Collection entries:
--------

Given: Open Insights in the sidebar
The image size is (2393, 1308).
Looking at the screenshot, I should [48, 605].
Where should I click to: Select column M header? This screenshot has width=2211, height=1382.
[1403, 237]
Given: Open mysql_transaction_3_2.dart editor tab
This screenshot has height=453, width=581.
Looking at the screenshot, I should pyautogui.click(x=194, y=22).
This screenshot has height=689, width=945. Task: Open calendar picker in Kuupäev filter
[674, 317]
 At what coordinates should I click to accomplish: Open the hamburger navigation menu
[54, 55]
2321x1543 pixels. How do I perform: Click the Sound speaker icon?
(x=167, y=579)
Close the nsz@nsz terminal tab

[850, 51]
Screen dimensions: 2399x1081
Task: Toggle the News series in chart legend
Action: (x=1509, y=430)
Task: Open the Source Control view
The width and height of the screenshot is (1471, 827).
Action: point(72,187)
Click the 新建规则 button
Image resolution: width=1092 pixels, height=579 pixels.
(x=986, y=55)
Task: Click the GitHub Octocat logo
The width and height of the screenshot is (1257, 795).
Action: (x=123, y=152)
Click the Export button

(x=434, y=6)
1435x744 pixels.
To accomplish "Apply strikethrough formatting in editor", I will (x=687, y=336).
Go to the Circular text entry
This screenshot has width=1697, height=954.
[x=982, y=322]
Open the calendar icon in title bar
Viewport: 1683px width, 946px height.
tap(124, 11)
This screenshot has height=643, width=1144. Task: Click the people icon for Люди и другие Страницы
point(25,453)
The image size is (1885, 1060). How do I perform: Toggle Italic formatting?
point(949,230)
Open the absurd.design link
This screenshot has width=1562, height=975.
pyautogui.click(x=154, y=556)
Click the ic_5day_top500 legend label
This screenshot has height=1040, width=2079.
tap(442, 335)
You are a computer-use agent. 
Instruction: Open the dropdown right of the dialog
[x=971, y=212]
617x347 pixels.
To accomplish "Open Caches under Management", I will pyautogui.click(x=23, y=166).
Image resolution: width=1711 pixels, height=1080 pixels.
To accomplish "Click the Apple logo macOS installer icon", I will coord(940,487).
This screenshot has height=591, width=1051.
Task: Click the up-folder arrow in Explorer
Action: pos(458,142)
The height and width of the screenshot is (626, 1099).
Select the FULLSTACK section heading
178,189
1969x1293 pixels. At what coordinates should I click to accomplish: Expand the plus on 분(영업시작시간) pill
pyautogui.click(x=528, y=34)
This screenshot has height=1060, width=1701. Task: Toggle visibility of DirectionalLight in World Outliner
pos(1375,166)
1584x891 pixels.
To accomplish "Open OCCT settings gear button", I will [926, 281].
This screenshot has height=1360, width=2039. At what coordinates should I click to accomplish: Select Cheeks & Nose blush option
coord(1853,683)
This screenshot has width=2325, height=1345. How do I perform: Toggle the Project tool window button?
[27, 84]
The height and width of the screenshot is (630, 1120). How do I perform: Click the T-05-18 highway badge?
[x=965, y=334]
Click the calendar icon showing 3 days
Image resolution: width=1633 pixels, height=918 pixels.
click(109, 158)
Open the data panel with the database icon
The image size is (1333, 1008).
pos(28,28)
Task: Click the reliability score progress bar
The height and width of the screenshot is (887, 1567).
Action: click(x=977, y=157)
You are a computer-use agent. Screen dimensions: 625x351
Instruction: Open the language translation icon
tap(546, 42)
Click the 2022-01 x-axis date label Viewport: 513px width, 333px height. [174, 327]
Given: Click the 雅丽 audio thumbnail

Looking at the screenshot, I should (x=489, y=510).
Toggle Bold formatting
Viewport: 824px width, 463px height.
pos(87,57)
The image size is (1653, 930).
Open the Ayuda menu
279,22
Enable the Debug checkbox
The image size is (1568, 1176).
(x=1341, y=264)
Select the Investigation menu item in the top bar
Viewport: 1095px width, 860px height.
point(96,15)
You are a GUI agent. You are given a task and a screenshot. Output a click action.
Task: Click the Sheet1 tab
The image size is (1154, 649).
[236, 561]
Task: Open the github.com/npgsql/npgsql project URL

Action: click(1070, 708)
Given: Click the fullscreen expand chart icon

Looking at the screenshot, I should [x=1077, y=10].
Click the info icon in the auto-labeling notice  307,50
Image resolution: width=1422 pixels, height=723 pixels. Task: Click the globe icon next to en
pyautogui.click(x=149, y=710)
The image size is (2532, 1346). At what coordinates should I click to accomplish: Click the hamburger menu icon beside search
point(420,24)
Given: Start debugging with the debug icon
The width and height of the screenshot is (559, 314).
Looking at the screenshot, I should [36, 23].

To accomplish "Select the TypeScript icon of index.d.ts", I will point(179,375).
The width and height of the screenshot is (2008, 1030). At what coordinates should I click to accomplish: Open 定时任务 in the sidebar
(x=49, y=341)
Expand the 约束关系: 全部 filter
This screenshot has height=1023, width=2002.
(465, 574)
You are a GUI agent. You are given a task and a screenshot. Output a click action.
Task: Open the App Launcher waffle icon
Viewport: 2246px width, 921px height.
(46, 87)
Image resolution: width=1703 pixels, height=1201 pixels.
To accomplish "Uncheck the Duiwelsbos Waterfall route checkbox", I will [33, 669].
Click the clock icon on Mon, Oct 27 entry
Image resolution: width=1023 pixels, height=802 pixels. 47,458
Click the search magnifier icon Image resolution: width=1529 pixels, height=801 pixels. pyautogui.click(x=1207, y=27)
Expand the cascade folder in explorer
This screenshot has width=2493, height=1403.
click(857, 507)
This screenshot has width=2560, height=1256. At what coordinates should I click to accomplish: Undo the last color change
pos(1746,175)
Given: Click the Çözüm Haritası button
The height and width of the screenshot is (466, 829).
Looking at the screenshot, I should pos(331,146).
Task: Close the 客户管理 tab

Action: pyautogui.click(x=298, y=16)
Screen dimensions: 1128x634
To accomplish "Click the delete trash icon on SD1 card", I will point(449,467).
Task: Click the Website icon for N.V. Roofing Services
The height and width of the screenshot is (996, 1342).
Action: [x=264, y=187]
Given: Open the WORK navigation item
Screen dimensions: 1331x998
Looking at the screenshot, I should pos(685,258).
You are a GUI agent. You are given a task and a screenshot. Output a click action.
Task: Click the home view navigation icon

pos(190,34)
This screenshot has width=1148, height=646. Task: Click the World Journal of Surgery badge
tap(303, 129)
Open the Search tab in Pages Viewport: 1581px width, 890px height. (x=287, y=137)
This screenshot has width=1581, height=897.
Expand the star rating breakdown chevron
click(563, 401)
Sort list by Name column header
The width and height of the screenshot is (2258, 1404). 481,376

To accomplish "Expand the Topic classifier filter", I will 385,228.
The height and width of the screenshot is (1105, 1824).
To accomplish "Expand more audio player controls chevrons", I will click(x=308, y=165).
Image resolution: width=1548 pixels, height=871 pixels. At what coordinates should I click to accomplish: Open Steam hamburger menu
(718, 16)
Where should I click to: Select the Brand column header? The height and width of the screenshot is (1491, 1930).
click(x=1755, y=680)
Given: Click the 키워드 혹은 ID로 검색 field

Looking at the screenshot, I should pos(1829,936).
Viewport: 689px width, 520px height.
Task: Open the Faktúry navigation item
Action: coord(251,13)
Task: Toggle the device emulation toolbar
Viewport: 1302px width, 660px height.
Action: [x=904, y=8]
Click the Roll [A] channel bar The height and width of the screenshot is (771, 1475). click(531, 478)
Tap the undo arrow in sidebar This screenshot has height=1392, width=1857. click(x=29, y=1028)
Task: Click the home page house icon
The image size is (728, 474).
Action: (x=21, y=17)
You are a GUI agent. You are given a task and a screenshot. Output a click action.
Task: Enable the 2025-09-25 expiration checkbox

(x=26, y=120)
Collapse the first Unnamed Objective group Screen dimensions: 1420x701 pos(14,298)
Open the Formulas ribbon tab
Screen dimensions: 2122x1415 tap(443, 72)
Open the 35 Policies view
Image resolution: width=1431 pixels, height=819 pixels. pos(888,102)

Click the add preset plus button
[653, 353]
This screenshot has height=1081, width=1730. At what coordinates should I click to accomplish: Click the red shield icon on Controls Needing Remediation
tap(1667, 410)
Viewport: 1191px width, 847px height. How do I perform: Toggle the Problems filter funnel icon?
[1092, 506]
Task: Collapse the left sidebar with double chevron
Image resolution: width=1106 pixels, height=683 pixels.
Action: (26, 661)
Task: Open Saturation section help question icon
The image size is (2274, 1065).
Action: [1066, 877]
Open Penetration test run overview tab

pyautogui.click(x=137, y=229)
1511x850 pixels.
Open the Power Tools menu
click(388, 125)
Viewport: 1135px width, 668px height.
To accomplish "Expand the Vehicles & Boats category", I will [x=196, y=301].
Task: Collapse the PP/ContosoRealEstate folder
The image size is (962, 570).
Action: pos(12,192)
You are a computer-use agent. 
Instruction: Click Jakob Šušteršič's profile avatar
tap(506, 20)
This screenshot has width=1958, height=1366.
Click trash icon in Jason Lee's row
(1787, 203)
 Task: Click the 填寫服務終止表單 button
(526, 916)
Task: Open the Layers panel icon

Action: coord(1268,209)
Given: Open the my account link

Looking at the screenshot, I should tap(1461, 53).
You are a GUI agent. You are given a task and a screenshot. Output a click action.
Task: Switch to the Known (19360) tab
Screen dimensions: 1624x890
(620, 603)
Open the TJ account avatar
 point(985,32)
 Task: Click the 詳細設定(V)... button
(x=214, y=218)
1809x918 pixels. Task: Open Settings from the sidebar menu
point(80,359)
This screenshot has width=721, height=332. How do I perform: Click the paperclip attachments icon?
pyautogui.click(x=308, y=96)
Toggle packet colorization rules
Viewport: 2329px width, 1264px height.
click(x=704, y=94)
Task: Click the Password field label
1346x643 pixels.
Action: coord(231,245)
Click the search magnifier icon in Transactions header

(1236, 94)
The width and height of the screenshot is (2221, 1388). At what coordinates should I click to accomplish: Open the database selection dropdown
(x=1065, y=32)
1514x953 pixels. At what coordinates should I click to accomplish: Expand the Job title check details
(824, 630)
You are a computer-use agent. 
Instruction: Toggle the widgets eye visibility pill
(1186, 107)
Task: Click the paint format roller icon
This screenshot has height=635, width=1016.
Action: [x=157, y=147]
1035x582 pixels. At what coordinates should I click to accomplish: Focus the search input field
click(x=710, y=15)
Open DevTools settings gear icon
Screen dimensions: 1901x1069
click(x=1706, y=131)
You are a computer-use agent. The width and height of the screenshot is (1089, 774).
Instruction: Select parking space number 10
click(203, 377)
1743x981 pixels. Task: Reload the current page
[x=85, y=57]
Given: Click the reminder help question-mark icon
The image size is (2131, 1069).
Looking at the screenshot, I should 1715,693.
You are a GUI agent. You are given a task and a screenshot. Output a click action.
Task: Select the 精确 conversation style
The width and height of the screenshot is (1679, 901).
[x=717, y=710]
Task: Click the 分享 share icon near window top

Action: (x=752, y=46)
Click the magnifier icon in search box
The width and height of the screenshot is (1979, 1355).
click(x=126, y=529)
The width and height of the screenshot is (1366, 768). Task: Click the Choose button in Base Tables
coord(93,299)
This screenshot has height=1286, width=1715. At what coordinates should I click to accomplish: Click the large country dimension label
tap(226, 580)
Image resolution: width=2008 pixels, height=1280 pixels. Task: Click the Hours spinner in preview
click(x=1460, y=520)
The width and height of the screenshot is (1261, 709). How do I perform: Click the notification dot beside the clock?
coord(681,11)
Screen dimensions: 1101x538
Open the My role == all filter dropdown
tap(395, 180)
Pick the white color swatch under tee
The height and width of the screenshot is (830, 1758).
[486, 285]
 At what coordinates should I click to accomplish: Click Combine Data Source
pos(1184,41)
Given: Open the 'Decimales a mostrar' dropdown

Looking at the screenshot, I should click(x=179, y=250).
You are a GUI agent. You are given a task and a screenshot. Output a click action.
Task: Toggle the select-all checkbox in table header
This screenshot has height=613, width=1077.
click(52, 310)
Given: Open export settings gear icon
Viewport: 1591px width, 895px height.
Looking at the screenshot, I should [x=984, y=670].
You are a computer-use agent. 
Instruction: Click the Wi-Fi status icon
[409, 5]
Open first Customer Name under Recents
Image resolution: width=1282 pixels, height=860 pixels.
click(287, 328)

--------

> **Problem to work on**: Return the opening line of the data and every line after it through the line containing "Given: Open mysql_transaction_3_2.dart", please, exactly as written and with nothing added.

> **Exercise result**:
Given: Open Insights in the sidebar
The image size is (2393, 1308).
Looking at the screenshot, I should [48, 605].
Where should I click to: Select column M header? This screenshot has width=2211, height=1382.
[1403, 237]
Given: Open mysql_transaction_3_2.dart editor tab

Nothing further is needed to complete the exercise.